Network hints at online originals at its Upfront

Game Show Network (GSN) is evidently crushing it with advertisers, so it has greenlit four new series for this year with the goal of further increasing female viewership.

For instance, there's Idiot Test, a brainteaser game show revealed by the company today that's hosted by comedian Ben Gleib. It joins It Takes a Church, a matchmaking series the network dubbed the “anti-Bachelor," and a show called Skin Wars that's hosted by Rebecca Rominjn—a competition-style show that will pit 10 bodypainters against each other for a cash prize. And Mind of a Man recently debuted as a game show where female contestants probe the male psyche.

John Zaccario, GSN's evp of sales, said that his company added roughly 70 advertisers in 2013 but didn't name brands. Last year, he said the cable channel grew its key demo, women aged 25 to 54, by 38 percent during the day and 47 percent at primetime.

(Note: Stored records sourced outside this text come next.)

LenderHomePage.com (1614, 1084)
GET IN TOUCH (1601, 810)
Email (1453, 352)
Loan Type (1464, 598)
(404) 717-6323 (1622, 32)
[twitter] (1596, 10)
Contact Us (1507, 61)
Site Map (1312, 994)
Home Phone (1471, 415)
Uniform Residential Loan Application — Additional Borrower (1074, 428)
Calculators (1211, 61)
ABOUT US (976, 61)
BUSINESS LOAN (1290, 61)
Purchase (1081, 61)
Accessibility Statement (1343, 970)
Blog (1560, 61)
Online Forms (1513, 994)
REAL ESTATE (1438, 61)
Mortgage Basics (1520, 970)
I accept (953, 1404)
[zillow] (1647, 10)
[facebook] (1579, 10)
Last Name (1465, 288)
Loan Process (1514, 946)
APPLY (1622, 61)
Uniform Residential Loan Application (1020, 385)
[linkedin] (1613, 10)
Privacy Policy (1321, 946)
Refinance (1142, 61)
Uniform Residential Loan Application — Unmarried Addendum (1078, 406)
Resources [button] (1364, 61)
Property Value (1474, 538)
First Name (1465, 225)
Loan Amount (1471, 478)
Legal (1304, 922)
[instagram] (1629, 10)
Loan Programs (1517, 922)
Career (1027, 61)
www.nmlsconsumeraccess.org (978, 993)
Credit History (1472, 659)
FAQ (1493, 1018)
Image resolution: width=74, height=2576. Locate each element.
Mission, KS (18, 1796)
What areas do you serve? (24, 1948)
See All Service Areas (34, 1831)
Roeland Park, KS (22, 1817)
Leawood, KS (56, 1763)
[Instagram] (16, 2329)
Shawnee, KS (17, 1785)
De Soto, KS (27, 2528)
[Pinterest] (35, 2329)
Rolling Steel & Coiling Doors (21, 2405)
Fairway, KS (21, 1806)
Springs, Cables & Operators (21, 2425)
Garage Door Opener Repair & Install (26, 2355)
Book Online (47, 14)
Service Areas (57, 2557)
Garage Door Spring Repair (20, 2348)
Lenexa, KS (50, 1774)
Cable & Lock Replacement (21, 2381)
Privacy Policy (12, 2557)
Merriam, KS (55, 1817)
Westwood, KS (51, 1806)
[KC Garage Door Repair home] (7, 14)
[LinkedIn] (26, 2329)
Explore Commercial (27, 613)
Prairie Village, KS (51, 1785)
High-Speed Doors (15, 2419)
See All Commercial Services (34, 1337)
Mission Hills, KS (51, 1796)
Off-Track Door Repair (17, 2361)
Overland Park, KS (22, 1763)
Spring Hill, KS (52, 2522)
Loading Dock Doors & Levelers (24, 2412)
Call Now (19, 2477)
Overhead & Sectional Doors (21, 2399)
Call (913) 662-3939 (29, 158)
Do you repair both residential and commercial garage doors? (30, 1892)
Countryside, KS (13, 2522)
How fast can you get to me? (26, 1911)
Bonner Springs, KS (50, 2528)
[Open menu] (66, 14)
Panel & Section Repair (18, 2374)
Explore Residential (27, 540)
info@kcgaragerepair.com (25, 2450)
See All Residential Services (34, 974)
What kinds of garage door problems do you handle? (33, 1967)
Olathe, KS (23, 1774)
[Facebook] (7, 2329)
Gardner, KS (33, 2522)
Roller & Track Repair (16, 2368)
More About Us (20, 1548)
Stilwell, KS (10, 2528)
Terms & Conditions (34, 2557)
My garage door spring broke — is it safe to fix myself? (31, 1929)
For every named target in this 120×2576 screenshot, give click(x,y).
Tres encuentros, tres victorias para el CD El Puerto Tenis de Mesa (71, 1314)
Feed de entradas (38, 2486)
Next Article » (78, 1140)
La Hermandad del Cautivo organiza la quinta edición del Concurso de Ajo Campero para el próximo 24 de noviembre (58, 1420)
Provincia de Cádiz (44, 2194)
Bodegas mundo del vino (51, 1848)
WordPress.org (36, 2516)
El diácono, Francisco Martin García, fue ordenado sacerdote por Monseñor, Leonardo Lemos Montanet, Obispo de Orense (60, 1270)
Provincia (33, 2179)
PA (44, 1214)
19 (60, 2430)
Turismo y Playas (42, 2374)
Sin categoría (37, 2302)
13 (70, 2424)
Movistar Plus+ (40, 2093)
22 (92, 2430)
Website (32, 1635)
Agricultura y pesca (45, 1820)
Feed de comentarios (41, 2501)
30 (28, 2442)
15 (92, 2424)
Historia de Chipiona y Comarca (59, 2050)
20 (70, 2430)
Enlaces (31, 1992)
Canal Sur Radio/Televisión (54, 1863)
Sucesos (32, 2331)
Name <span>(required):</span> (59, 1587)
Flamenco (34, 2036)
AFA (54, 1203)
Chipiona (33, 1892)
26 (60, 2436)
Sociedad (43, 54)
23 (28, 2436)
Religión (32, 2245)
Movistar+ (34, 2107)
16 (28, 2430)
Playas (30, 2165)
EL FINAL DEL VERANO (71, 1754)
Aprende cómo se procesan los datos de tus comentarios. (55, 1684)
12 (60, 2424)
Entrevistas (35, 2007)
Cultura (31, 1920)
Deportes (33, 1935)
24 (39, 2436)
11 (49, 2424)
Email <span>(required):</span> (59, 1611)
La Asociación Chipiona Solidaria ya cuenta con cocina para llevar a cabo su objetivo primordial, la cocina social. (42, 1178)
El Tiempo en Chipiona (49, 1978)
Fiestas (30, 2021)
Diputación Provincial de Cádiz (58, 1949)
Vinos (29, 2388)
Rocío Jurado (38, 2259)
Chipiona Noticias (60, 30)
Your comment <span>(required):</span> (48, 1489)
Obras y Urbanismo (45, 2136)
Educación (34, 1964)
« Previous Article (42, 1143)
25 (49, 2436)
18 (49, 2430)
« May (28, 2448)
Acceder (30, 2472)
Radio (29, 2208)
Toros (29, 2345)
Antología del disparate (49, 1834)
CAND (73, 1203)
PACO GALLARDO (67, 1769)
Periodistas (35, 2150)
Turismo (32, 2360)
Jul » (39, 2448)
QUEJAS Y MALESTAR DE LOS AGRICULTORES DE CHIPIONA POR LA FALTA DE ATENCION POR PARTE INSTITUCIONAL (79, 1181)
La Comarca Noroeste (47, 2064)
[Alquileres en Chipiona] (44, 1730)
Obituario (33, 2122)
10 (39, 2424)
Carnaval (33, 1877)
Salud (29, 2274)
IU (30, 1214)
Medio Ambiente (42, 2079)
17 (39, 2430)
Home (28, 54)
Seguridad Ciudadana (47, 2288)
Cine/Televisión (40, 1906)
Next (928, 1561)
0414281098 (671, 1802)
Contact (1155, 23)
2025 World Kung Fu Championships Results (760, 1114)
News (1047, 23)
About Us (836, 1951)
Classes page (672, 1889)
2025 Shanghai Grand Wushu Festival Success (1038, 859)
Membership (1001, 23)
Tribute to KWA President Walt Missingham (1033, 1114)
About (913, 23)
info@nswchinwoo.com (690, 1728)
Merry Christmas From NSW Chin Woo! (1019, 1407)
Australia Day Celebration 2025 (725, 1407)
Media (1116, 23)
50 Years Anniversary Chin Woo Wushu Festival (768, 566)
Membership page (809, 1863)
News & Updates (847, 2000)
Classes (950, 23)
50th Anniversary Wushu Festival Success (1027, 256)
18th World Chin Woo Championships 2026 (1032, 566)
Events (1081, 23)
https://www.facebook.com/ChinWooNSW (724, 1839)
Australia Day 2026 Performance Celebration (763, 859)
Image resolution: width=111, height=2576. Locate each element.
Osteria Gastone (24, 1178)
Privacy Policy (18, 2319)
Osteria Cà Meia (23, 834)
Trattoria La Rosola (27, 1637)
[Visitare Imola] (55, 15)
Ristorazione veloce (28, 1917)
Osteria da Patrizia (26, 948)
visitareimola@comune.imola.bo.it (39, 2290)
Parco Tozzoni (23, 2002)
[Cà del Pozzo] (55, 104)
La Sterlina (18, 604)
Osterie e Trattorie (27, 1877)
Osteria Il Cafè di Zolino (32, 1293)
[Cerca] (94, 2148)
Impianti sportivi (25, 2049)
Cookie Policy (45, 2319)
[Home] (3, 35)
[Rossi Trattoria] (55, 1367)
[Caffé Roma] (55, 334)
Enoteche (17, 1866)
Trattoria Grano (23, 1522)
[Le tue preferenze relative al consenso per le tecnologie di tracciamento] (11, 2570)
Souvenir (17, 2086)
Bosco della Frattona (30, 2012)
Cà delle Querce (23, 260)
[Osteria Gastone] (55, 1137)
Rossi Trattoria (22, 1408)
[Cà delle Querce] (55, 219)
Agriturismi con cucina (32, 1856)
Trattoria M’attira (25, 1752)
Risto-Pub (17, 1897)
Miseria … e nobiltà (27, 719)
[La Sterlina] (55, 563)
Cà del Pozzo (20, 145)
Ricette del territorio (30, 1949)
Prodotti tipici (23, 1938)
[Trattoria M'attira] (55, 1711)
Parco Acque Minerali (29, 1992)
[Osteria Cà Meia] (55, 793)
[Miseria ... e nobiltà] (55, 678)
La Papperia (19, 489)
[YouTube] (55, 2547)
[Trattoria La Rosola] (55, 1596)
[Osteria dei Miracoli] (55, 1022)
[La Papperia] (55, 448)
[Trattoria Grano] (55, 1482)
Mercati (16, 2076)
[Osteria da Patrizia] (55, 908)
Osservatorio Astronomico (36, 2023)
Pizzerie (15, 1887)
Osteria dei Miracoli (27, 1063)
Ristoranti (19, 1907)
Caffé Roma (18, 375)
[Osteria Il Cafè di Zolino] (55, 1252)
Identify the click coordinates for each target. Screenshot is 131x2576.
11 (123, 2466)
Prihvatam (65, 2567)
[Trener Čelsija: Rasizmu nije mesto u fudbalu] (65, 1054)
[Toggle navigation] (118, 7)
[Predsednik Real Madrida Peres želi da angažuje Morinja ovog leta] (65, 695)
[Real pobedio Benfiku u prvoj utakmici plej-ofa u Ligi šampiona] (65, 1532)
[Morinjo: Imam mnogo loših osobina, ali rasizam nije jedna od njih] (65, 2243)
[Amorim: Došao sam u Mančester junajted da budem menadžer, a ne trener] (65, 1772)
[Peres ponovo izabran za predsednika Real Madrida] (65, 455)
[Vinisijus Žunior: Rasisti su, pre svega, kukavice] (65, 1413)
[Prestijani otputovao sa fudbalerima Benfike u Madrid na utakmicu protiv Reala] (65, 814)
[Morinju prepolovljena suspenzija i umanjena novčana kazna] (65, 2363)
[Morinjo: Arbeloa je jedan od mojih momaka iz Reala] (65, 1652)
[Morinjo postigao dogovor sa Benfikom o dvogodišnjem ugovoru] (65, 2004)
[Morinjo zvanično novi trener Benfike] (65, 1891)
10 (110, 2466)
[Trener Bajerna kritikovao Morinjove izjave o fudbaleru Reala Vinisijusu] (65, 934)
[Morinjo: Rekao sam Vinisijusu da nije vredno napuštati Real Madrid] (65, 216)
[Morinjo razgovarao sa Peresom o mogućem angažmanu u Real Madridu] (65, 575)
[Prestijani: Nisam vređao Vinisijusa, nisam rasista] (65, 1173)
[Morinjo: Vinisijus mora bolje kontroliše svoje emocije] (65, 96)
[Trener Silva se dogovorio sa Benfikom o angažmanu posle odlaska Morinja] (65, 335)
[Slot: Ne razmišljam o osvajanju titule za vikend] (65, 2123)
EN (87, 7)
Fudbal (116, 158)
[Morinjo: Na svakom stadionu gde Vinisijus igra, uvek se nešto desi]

The network, which is a partnership between DirecTV and Sony Pictures Television, is now available in 80 million homes.

"We’ve added new formats to some of the categories that matter most to contemporary audiences—comedy, relationships, technology and faith," Zaccario said, appearing at GSN's Upfront 2014 in New York on Tuesday. "We’ve evolved the notion of game to involve new users, and I’m very happy to say it’s working.”

In addition, the network has ordered pilots for shows called App Wars and Say What? (Interestingly, the latter is based off the childhood game Telephone.) Four other series are in development as well, including one called The Line that's about—what else?—waiting in line. And popular series The American Bible Challenge and The Chase will return.

GSN also shared that it has been experimenting with online video over the past few months. David Goldhill, chief exec of the Santa Monica, Calif.-based company, remained mum on the details, but told Adweek that the digital format was a way to unearth talent and concepts.

“I’d like to think we have a pretty good understanding of game entertainment—how that translates into video is the next stage of evolution,” he said.